Sa voix était rauque. Ça faisait longtemps qu'il n'avait pas parlé. Il s'était muré dans le silence et dans la solitude. Il ne vivait plus. Il n'était plus qu'un pantin désarticulé sans aucun but dans la vie. Il savait que ses amis s'inquiétaient. Il savait qu'ils se faisaient tous du soucis pour lui, mais il n'en avait rien à faire. Lui, il voulait Newt. Juste Newt.
C'était certainement égoïste de sa part. Lui qui était encore en vie grâce à ses amis. Lui qui avait vu plusieurs personnes se sacrifier pour qu'il vive. Mais voilà, celui qu'il voulait plus que tout n'était pas là. Celui qui lui manquerait à tout jamais. Celui que personne ne pourra jamais remplacer. Pas même Teresa. Pas même Brenda.
Il avait comprit beaucoup de choses. Mais il les avaient compris trop tard. Bien trop tard.
Le sang qui est sur le tronc de l'arbre coule sur son dos, mais il s'en fout. Qu'est ce qu'un peu de sang sur un t-shirt quand on a perdu la personne la plus importante à notre vie ?

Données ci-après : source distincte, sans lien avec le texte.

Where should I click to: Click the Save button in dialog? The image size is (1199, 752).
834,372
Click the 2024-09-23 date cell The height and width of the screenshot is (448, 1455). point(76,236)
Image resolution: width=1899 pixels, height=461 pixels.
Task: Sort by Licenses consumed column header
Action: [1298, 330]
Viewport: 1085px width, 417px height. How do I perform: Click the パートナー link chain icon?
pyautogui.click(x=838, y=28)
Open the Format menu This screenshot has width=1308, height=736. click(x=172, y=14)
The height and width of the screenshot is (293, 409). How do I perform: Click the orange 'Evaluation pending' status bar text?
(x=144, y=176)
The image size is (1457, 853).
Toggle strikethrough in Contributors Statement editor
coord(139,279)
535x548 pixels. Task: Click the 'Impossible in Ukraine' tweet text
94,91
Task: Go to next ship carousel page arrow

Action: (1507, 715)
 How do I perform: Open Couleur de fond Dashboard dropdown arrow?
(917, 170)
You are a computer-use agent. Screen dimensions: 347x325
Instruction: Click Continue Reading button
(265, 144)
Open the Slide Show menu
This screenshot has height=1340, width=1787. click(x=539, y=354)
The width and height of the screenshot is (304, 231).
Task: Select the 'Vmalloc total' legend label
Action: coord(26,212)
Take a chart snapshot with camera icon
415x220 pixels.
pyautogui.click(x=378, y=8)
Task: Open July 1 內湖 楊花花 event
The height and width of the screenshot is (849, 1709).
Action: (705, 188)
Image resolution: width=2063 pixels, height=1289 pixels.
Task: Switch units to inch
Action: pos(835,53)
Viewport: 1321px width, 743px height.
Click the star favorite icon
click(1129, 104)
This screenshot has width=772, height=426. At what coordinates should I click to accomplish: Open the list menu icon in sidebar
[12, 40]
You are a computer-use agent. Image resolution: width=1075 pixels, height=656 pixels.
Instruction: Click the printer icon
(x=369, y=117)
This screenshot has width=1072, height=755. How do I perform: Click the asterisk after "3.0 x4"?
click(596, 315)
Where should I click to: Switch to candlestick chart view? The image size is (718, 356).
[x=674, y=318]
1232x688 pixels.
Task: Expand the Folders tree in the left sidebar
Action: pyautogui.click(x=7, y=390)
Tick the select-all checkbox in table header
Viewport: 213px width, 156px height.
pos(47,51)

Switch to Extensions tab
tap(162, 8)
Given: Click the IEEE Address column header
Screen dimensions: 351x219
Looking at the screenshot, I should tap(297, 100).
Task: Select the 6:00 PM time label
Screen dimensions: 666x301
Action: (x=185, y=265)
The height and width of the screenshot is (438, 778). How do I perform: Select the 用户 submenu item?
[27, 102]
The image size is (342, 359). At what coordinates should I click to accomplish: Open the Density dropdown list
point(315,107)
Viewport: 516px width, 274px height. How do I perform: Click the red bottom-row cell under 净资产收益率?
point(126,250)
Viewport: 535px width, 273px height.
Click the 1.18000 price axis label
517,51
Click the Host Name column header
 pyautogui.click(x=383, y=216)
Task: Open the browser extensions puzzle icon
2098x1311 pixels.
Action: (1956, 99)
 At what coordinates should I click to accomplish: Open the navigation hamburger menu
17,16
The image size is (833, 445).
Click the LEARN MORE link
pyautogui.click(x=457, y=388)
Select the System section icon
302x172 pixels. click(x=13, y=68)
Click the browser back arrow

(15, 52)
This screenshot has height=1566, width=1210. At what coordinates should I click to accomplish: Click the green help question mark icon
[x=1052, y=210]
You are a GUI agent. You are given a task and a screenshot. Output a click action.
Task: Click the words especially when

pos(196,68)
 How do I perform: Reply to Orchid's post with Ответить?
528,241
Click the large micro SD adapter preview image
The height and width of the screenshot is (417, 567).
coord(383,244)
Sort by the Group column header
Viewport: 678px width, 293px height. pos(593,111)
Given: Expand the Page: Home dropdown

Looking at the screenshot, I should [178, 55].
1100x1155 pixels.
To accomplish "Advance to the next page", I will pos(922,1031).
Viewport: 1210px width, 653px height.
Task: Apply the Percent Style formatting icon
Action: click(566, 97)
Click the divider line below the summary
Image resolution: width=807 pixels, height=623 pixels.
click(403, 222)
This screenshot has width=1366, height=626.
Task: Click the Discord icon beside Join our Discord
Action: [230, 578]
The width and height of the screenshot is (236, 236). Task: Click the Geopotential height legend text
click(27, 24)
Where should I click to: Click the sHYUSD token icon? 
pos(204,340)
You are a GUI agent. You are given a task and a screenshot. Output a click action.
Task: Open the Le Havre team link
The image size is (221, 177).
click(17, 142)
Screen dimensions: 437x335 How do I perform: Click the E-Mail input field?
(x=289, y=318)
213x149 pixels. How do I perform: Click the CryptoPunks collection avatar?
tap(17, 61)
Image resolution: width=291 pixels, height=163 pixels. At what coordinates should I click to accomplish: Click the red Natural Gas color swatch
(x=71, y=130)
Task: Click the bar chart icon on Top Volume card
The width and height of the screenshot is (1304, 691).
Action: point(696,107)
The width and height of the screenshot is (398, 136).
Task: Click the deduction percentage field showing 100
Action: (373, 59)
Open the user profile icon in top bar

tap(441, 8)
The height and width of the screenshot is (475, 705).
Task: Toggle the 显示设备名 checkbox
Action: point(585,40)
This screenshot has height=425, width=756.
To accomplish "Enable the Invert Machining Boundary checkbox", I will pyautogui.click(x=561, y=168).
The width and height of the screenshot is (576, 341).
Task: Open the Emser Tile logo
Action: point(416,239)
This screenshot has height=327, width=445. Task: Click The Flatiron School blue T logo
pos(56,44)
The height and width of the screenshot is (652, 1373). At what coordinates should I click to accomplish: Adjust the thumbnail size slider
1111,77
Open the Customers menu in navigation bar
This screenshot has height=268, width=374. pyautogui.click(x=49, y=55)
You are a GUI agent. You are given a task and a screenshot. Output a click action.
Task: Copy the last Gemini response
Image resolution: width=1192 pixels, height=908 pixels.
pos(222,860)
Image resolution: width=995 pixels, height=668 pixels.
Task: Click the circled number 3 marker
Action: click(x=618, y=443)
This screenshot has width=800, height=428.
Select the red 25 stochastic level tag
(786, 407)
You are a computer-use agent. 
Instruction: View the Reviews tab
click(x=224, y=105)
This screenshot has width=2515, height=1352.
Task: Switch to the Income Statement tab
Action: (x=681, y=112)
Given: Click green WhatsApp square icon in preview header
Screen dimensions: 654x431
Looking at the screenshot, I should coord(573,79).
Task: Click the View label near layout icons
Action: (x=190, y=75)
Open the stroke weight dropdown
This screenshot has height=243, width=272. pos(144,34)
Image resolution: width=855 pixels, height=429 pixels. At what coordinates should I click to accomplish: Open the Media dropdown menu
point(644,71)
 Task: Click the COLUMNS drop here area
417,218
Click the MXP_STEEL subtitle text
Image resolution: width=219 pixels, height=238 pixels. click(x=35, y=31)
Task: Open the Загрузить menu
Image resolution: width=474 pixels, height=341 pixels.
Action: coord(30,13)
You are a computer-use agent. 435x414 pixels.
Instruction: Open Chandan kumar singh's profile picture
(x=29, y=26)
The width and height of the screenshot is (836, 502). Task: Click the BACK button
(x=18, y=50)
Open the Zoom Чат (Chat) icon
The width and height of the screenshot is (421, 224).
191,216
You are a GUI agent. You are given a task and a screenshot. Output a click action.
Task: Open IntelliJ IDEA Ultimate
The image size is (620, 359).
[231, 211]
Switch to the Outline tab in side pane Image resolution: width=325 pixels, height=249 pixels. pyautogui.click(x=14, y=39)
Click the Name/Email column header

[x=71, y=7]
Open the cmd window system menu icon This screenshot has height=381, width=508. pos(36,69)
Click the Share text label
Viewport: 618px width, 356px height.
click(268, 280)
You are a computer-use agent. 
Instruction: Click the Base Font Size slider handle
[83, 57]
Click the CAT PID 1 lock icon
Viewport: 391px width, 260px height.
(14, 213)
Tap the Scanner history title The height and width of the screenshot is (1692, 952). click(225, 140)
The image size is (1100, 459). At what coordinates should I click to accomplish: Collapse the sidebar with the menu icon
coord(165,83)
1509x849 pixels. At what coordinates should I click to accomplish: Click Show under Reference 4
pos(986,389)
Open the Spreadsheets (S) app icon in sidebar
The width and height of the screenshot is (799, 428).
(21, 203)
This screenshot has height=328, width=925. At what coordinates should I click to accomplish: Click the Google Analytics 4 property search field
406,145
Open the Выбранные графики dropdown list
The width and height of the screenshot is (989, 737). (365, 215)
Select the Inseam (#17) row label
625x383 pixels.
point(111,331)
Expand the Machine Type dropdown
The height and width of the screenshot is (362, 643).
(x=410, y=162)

- Je t'aimais moi putain ...

Il ne savais même pas à qui il s'adressait, mais tant pis. Personne n'était là pour le lui faire remarquer.

- Je t'aimais ...

Trop tard. Il s'en était rendu compte trop tard. Il ne pouvait plus rien faire, c'était irréversible. Il ne pouvait plus rien faire à part se raccrocher à ses souvenirs. Il savait qu'il ne ferait jamais complètement le deuil. Il savait que ce premier mois n'était qu'une entrée en matière de ce qu'il allait vivre. Il savait que ça allait être encore plus dur par la suite. Il savait aussi ce que Newt lui aurait répondut si il lui avait dit "je t'aime" alors qu'il était encore en vie.
"Moi aussi Tommy"
Thomas redresse la tête et regarde l'horizon, des larmes coulant encore sur ses joues. Ses yeux se sont perdus dans l'immensité qui s'étend devant lui.
Tout comme ils se sont perdus dans les yeux de Newt la première fois qu'il l'a vu. Et cette question reviens encore une fois. Toujours plus vive. Toujours plus forte.

Pourquoi t'es partis ?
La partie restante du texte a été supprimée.